Let's start an epidemic!

I wrote some time ago about my mixed feelings regarding people who decide to pray when their children are sick rather than take them to the doctor. While I feel that what they do is basically akin to child abuse, I don't know if the answer is for the government to intervene. Anyway, I've been discussing an issue with my wife lately that I feel is related to that sort of a thing.

Apparently, there are a lot of people who are saying that there's a link between autism and vaccines. Who are these people? Not the majority of doctors in the medical profession. Not the American Academy of Pediatrics. Not the FDA. And yet, celebrities like Jenny McCarthy go on TV and talk about it as though there is some credible proof of a connection.

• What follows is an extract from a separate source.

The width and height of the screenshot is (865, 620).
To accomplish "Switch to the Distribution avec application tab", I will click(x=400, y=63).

What proof do these people offer? Their children are autistic, and their children had vaccinations. They also say that their kids had no signs until they received the Measles/Mumps/Rubella vaccine - even though the sings usually don't show up until about the age where a child would receive that vaccine in the first place. Also, never mind the fact that the vast majority of people who get the vaccine (raise your hand if you've been vaccinated and you're not autistic!) don't have autism. And of course, never mind the fact that the research into the connection has been inconclusive at best.

So, what's the harm then? People won't get their children vaccinated. Surely nothing bad can happen from that, right? I mean, you don't want to take a chance and have an autistic child, do you?

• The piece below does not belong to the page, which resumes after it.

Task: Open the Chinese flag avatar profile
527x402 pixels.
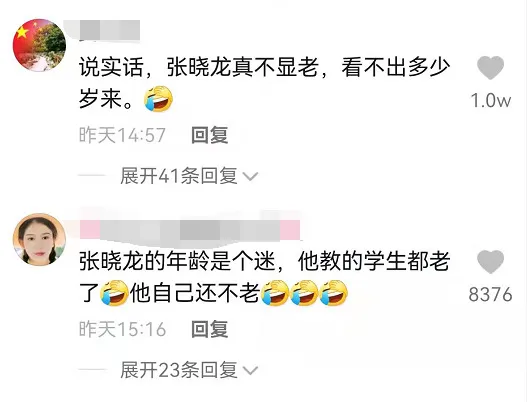Action: [39, 45]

Oh yeah, I just remembered - VACCINES SAVE LIVES!!! Ever wonder why you don't know anybody who died of the measles, the mumps, rubella, etc? (Okay, maybe there's somebody out there who has, but generally speaking, most people my age have never even met a person with any of those diseases.) The thing is, we're not talking about chicken pox here. These are life-threatening illnesses. (Although I suppose that even that is potentially life-threatening.) There are people around the world who wish that they could have given a vaccine to their child who died of one of these diseases. (I just read a story in my local paper about all the kids who still die of the measles in this world.)

The thing is, you do a little bit of online research and you'll find all sorts of information about this. I checked out YouTube, and there are all sorts of videos on this topic. Some of them have people saying that there is no proof that vaccinations have stopped all of these diseases. No proof? Are you freakin' kidding me? What, did they all go away by magic? Did everybody just pray really hard? Did Apollo stop shooting his infectious arrows at the Greek armies? (That's an Iliad reference, boys and girls.)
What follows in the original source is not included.